[Records from a dataset]
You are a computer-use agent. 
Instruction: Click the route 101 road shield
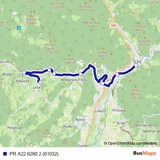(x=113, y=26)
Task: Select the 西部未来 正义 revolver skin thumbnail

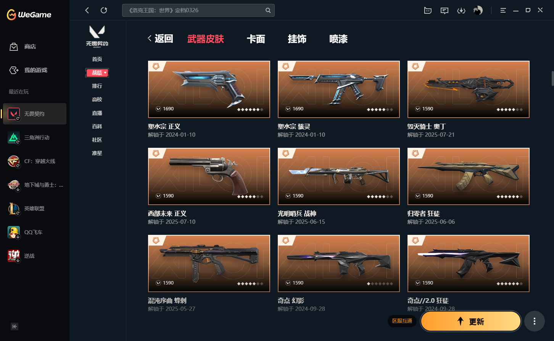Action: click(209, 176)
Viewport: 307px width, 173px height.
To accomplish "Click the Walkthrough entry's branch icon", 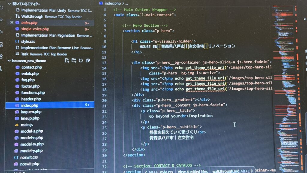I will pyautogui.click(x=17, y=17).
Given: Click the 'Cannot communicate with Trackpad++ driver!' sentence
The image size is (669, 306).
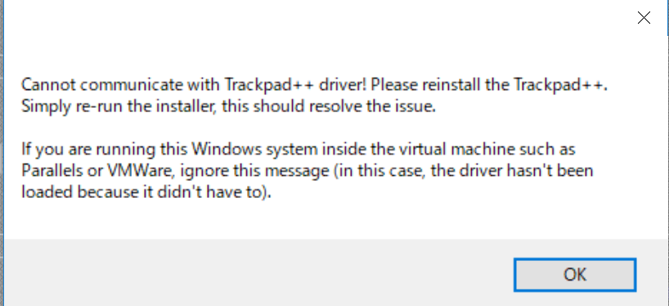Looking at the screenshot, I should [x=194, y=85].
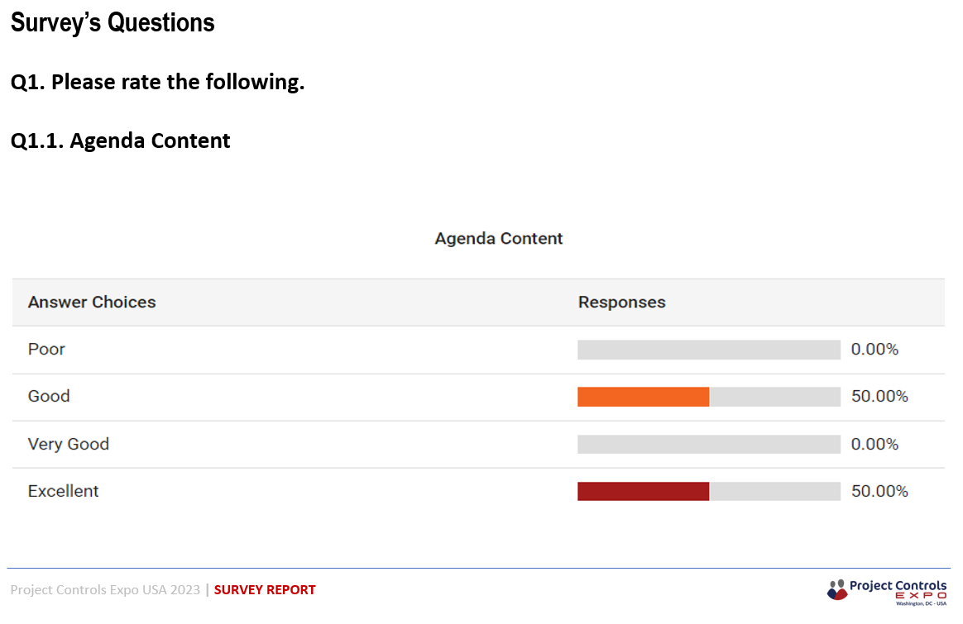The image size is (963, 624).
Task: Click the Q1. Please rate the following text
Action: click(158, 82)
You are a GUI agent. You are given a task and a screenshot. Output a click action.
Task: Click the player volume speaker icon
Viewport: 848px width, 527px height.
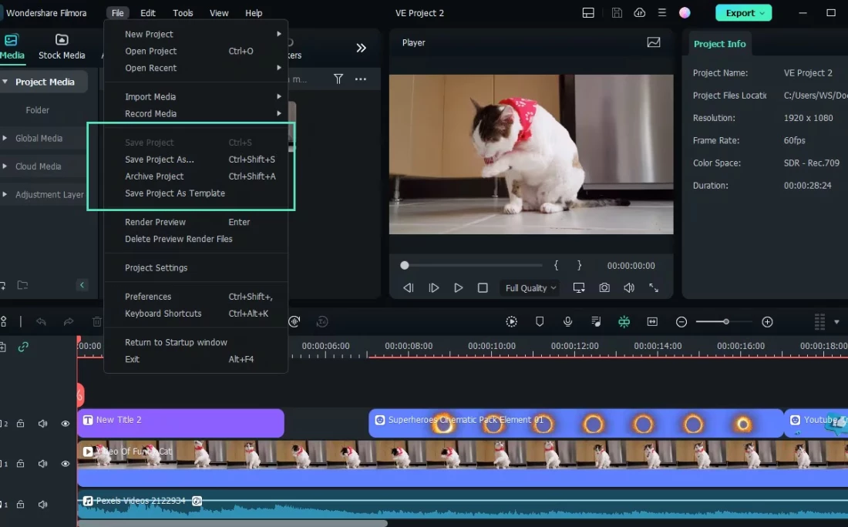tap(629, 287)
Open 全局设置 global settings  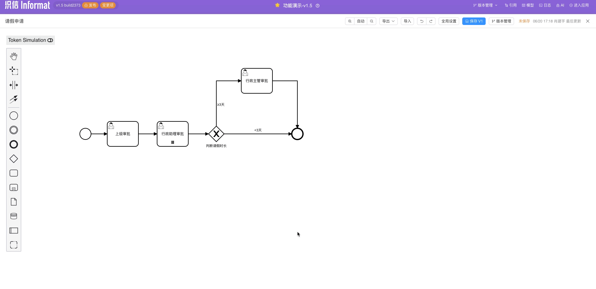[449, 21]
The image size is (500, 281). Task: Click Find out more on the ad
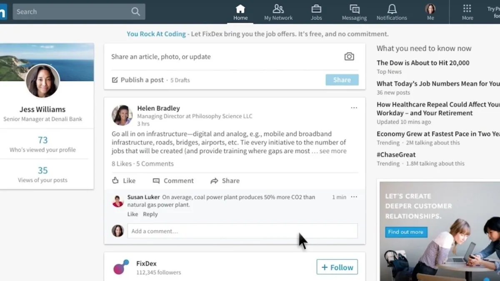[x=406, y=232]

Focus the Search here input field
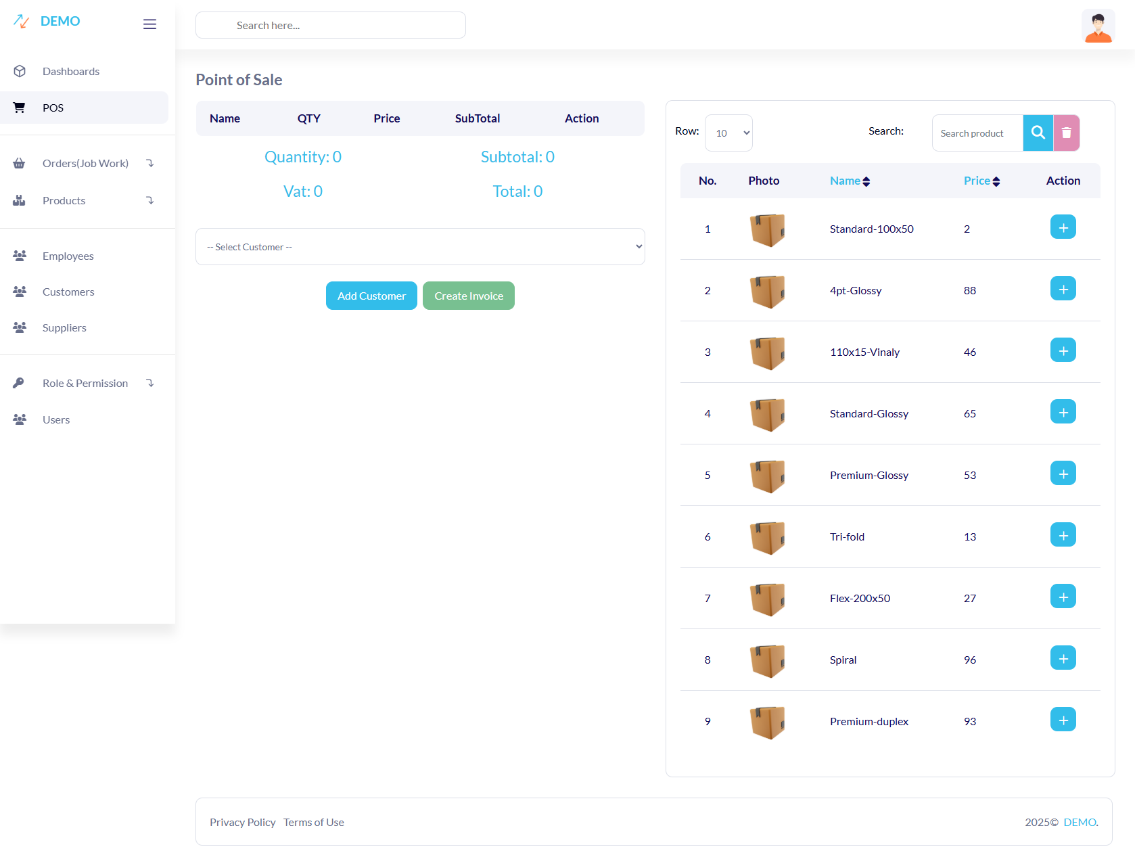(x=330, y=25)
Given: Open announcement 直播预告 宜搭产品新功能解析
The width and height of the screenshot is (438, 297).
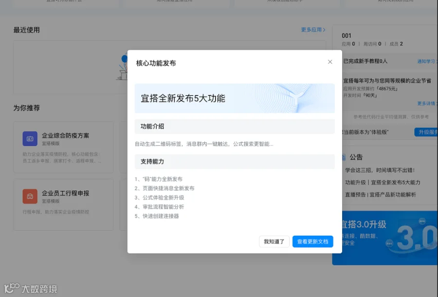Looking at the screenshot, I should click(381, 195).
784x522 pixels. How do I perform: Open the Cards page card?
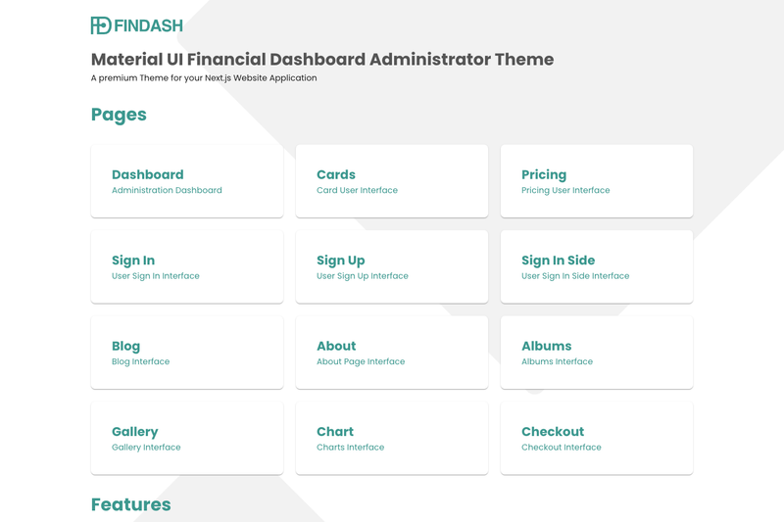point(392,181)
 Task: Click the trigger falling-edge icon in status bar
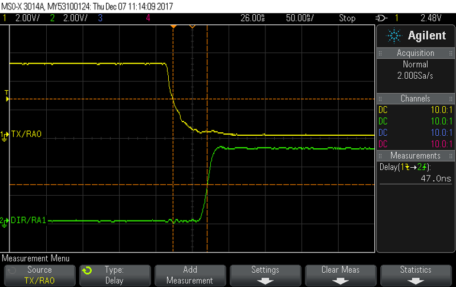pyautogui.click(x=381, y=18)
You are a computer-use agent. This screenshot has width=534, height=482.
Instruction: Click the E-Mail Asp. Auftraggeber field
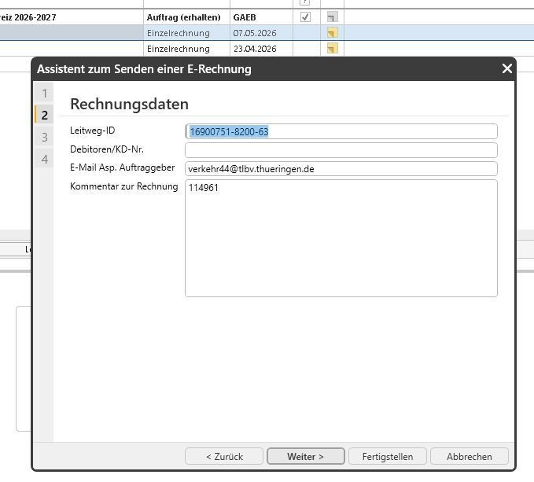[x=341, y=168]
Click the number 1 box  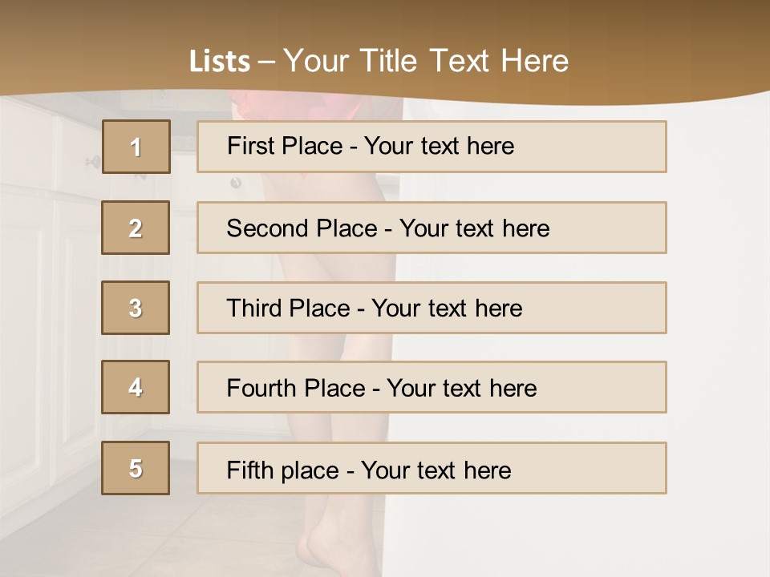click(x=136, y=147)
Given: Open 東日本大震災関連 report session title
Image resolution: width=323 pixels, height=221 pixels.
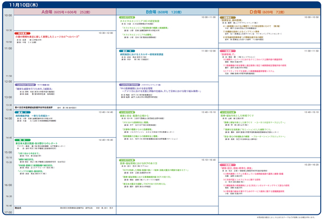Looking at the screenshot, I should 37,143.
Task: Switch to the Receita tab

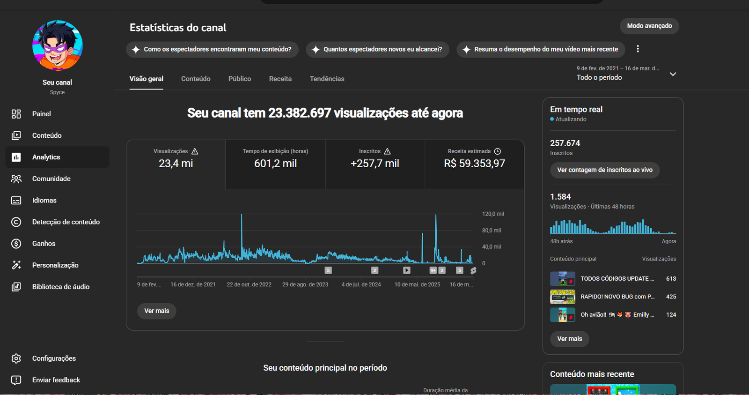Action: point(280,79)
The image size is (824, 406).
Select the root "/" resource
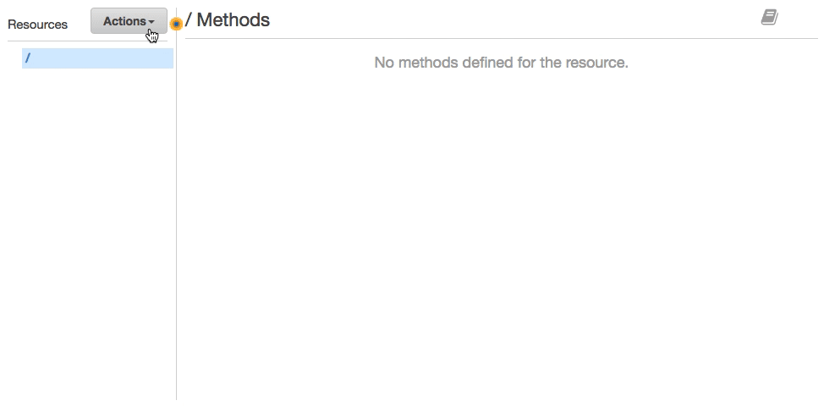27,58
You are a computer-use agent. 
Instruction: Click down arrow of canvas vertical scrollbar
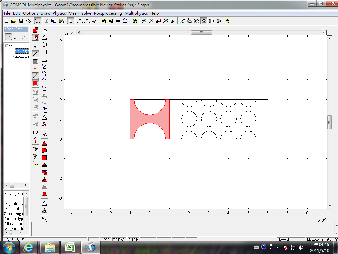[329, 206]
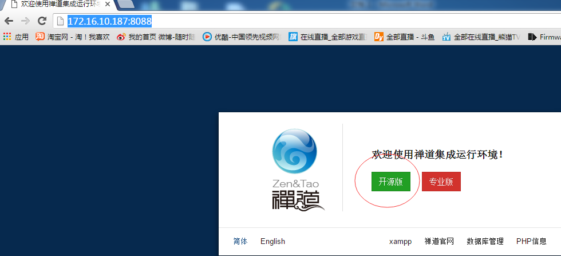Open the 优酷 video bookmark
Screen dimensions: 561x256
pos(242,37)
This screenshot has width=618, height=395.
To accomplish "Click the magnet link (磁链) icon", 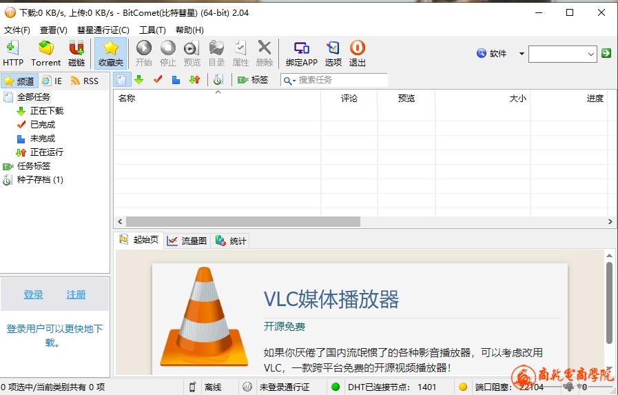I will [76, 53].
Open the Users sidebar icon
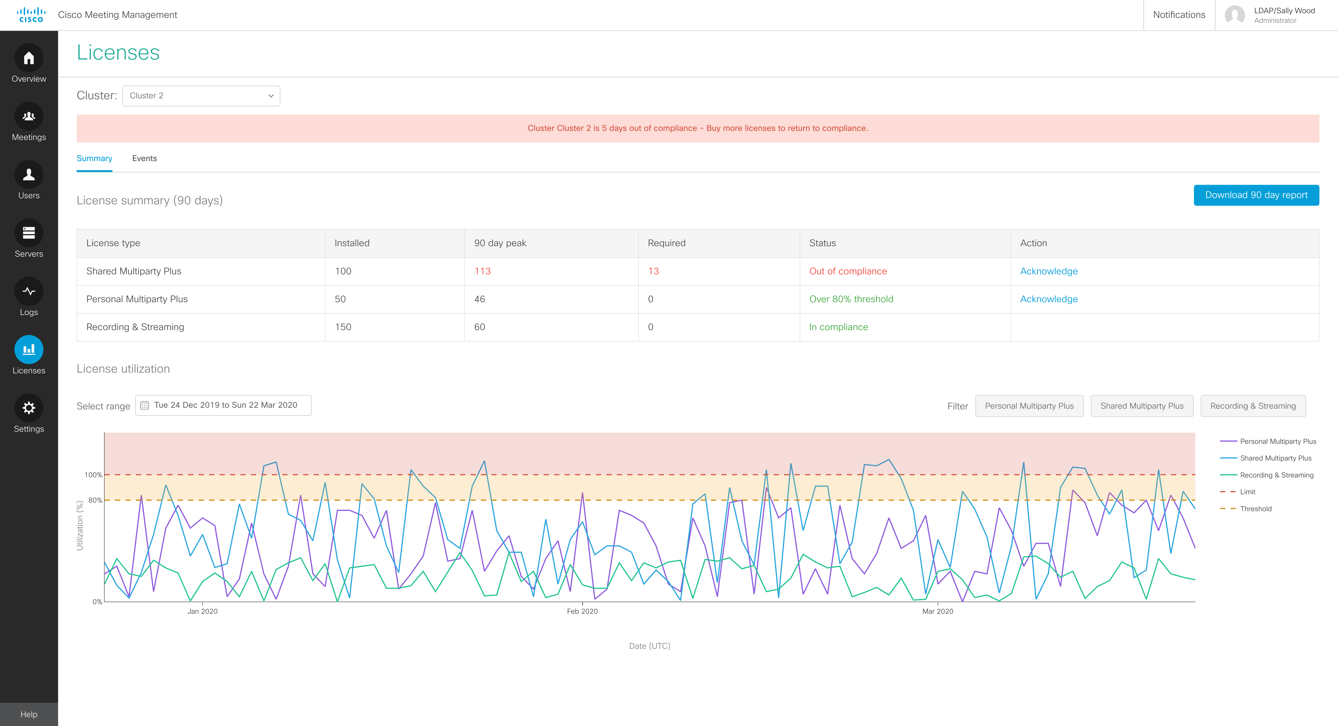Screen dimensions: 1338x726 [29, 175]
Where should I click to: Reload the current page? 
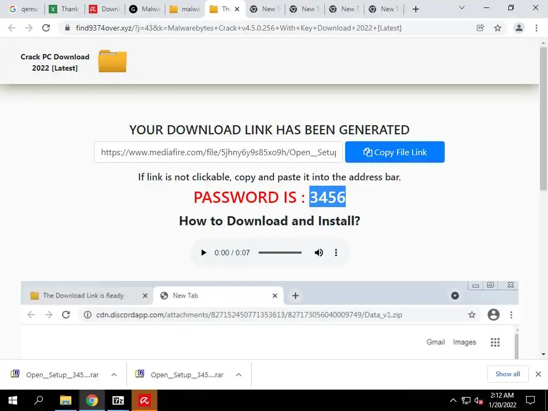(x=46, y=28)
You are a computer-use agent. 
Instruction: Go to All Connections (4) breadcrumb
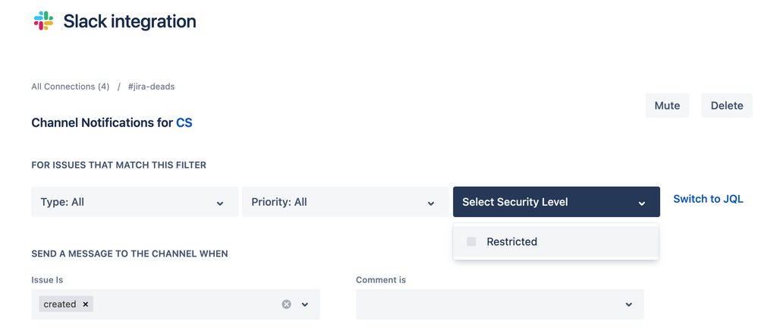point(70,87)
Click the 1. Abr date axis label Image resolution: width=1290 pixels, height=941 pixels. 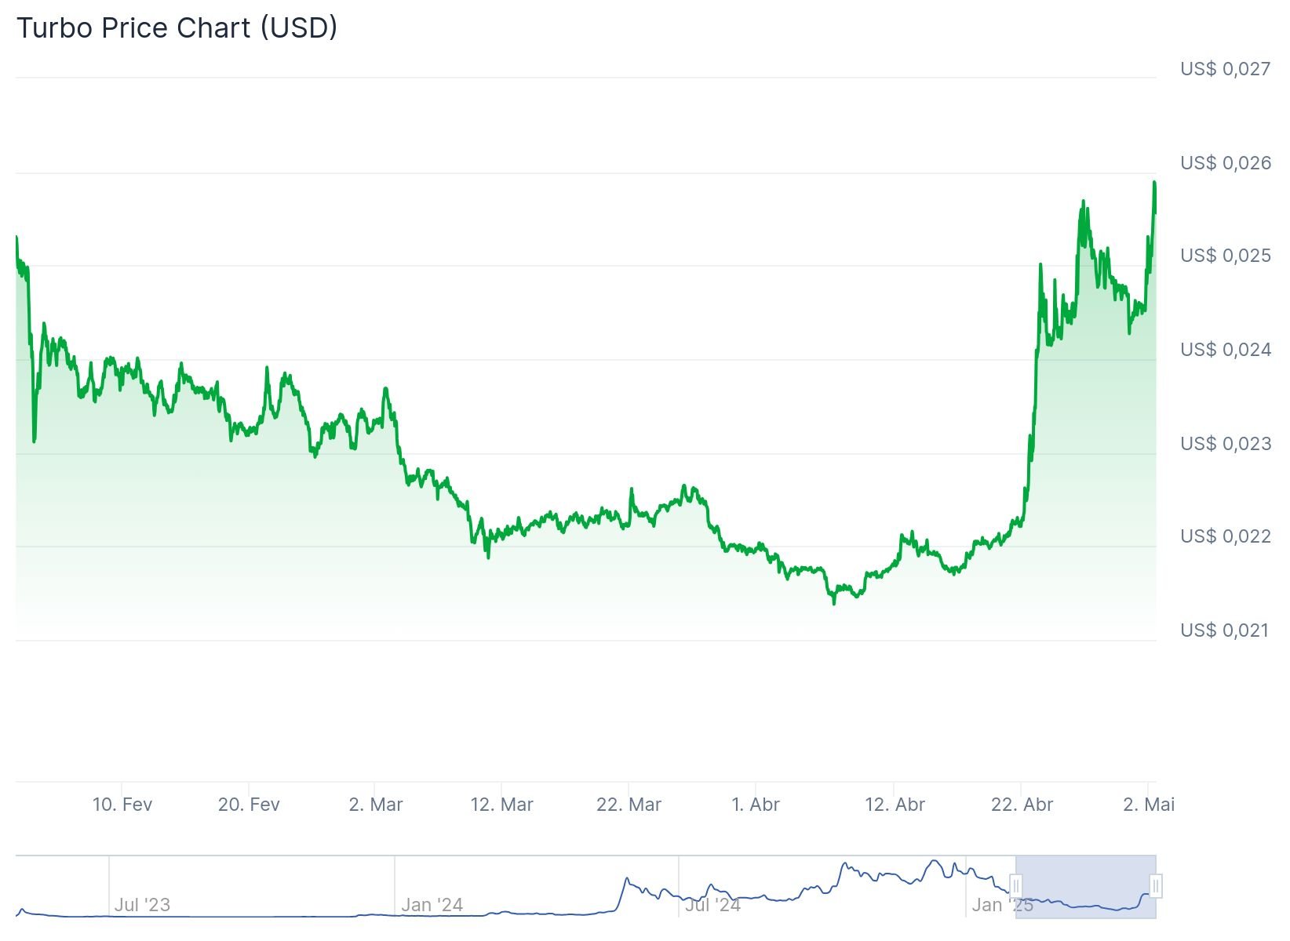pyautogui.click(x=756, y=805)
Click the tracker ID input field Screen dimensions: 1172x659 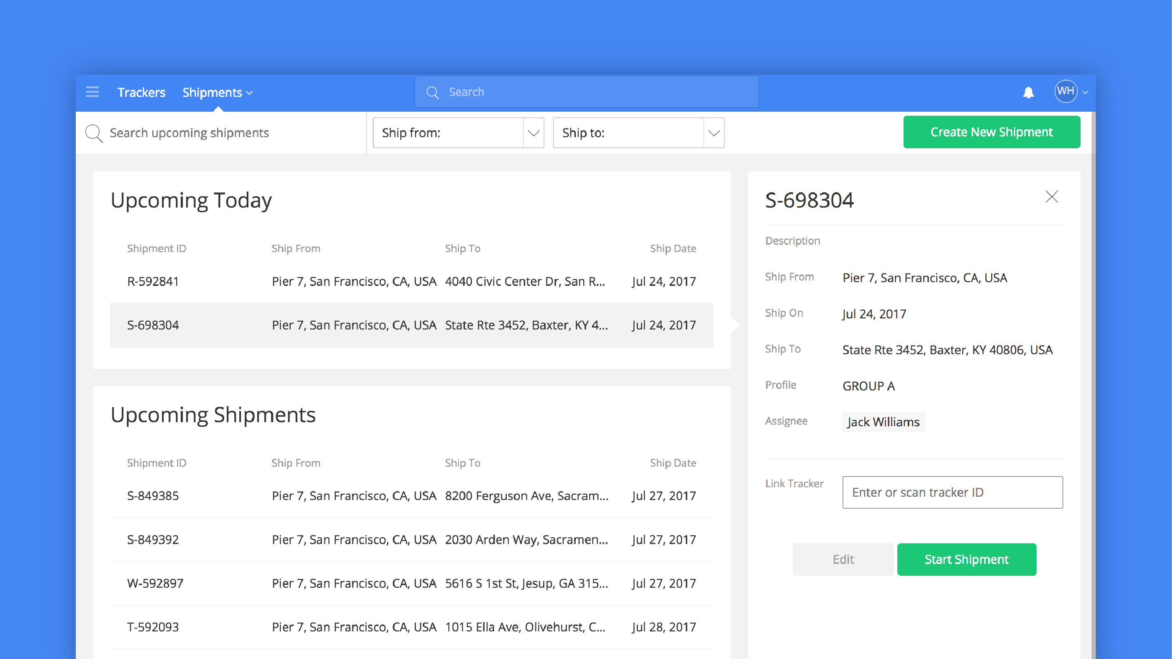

- [Set problem]:
Copy out each line of the material above that contains the word "Select". Only matches with the same uppercase and lowercase letters count.

- [Answer for this exercise]:
Task: Select the 西部未来 正义 revolver skin thumbnail
Select the root "/" resource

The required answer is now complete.